What needs to be done: Find all the lines in the entries below that hold the word "computer" and copy them.

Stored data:
--- START ---

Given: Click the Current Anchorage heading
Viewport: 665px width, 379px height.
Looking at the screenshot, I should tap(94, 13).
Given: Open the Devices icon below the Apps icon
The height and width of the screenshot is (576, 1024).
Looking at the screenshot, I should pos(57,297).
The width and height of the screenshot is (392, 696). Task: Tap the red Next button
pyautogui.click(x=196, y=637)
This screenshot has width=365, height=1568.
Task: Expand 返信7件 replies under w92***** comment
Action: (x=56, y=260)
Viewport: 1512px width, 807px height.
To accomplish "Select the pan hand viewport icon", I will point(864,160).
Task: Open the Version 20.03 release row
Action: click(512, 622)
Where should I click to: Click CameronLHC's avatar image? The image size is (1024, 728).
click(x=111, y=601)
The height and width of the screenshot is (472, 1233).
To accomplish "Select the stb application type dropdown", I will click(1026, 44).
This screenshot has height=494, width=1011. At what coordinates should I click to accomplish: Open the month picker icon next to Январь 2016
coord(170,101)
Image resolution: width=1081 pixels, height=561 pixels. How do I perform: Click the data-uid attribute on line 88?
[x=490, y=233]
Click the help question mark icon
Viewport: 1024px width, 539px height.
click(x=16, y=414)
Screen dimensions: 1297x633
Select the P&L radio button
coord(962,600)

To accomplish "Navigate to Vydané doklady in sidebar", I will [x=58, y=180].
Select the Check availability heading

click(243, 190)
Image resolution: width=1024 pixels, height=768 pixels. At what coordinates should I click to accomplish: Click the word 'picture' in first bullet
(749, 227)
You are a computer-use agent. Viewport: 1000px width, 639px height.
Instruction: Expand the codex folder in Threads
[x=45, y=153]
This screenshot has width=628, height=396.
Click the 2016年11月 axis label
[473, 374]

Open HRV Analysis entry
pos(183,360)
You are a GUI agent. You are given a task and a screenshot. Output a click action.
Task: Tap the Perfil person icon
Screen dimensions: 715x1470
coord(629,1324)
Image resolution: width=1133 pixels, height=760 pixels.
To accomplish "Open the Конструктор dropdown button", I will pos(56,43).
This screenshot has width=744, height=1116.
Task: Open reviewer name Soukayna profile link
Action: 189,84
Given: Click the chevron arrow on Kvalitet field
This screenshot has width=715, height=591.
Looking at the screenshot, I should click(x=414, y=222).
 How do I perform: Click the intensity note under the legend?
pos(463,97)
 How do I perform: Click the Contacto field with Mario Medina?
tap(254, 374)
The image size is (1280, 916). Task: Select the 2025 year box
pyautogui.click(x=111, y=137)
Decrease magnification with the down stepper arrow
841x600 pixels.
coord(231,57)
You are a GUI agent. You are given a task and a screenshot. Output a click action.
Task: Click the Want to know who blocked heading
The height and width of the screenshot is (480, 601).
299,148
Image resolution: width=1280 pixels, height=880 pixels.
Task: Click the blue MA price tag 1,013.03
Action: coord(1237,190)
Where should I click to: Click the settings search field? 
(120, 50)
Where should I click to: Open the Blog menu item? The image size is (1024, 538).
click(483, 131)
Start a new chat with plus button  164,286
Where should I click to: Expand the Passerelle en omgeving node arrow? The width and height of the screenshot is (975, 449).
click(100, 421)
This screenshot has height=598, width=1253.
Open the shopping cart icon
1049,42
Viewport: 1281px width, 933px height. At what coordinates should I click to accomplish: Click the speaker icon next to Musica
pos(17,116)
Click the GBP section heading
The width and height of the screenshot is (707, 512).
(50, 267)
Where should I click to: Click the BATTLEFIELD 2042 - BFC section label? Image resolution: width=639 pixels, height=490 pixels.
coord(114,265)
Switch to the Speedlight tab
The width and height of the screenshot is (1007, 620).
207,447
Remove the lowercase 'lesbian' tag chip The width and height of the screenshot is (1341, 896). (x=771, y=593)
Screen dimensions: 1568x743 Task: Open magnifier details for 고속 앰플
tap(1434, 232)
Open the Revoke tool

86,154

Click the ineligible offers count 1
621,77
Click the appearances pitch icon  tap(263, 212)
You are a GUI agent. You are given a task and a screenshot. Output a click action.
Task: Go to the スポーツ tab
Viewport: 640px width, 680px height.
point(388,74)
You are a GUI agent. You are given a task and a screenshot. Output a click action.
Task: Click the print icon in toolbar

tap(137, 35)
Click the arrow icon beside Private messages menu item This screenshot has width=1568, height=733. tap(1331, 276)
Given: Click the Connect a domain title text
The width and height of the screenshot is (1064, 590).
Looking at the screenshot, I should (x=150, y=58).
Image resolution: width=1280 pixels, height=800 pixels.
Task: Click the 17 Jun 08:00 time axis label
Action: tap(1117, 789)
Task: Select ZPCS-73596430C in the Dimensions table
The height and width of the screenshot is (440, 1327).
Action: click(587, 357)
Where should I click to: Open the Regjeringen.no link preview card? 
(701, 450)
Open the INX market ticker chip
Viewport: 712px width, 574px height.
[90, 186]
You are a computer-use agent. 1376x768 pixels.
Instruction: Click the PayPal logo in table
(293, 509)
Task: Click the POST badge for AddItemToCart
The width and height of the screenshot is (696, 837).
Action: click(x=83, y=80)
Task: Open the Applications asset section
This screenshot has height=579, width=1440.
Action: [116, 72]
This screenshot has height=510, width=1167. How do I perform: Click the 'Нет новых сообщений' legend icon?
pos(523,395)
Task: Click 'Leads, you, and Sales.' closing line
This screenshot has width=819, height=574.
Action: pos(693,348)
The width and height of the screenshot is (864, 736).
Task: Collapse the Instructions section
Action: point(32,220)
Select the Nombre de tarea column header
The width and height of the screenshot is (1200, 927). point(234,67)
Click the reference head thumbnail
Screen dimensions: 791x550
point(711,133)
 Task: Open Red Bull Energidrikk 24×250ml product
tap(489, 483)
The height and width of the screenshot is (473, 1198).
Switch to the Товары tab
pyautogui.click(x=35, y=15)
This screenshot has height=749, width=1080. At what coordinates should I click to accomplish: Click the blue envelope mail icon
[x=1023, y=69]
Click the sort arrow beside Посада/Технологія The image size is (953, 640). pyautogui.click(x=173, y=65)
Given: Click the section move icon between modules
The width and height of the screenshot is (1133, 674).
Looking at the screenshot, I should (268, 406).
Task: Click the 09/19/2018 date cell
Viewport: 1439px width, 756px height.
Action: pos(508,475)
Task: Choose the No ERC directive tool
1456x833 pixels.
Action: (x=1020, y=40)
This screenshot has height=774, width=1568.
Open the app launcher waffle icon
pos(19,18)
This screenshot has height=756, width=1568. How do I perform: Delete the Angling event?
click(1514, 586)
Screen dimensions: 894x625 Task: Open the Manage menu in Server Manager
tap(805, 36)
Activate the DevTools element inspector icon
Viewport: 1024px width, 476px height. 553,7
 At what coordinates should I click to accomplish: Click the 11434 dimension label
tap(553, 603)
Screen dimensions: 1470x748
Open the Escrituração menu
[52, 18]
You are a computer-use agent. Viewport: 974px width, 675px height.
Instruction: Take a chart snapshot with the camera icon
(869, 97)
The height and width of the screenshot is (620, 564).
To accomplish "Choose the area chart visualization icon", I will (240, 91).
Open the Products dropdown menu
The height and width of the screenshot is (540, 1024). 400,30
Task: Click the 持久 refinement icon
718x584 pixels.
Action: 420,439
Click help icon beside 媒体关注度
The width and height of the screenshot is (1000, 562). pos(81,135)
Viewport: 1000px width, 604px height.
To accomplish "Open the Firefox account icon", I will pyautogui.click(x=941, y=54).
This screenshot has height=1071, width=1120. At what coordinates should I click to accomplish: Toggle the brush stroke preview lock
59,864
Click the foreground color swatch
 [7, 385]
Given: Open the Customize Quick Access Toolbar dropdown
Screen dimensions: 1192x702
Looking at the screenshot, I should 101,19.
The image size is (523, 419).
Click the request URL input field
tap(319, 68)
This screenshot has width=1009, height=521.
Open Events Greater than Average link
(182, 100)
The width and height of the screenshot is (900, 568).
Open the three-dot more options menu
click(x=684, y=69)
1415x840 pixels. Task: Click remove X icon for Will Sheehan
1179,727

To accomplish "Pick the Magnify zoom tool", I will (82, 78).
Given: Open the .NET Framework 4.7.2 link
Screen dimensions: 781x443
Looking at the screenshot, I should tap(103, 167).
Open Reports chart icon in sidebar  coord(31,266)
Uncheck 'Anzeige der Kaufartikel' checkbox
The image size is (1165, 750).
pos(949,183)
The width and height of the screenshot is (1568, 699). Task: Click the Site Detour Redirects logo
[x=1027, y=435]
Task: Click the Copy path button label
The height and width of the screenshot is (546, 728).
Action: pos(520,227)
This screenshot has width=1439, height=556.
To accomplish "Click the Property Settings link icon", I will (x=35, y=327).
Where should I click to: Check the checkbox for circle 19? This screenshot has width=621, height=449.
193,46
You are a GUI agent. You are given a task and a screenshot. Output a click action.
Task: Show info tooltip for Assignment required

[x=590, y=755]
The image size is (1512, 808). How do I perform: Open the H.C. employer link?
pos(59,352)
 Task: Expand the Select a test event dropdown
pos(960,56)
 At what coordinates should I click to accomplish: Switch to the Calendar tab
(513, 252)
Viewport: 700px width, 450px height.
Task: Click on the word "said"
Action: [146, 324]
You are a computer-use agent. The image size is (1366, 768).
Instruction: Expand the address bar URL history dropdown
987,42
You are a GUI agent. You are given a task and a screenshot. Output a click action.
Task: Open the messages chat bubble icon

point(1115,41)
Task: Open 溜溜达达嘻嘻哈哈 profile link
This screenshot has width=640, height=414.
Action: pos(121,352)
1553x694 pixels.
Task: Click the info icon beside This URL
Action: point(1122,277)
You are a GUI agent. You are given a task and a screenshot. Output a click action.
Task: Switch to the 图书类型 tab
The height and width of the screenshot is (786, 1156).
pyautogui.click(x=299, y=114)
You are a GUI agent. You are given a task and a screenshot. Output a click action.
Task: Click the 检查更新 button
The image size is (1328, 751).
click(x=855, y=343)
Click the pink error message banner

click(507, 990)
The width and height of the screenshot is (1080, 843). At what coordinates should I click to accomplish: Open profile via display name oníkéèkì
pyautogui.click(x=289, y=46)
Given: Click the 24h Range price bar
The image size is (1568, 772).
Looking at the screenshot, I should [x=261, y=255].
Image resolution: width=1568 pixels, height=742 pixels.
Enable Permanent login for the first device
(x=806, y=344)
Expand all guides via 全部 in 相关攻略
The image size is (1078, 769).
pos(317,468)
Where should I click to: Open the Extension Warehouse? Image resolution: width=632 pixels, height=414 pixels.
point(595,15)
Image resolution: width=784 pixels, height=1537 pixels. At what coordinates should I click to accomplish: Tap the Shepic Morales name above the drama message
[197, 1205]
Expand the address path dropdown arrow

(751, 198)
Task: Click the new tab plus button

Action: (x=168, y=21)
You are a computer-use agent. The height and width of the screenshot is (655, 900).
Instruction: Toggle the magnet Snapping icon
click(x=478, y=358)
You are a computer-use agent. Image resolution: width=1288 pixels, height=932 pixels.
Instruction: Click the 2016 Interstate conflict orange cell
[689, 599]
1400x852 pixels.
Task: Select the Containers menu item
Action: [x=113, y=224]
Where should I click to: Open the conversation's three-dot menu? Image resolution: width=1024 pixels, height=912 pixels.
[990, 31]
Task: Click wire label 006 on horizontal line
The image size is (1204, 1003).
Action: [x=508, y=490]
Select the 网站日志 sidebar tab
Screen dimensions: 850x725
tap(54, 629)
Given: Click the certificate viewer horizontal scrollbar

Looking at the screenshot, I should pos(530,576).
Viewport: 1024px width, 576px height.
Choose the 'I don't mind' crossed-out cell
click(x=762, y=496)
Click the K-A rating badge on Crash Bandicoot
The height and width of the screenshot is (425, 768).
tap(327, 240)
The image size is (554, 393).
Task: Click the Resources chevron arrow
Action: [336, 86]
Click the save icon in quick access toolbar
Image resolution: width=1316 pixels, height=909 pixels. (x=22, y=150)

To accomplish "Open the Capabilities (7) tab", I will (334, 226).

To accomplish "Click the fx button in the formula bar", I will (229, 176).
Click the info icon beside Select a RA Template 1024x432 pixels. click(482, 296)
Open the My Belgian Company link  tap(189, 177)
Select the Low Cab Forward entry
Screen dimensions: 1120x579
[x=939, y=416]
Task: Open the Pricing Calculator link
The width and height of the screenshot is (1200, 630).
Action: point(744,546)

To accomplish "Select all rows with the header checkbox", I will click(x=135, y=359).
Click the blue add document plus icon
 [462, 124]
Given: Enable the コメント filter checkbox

--- END ---

Result for this exercise:
You are a computer-use agent. Viewport: 1000px width, 639px height.
You are a computer-use agent. 1376x768 pixels.
You are a computer-use agent. Viewport: 974px width, 675px height.
You are a computer-use agent. The image size is (1366, 768).
You are a computer-use agent. The height and width of the screenshot is (655, 900).
You are a computer-use agent. Image resolution: width=1288 pixels, height=932 pixels.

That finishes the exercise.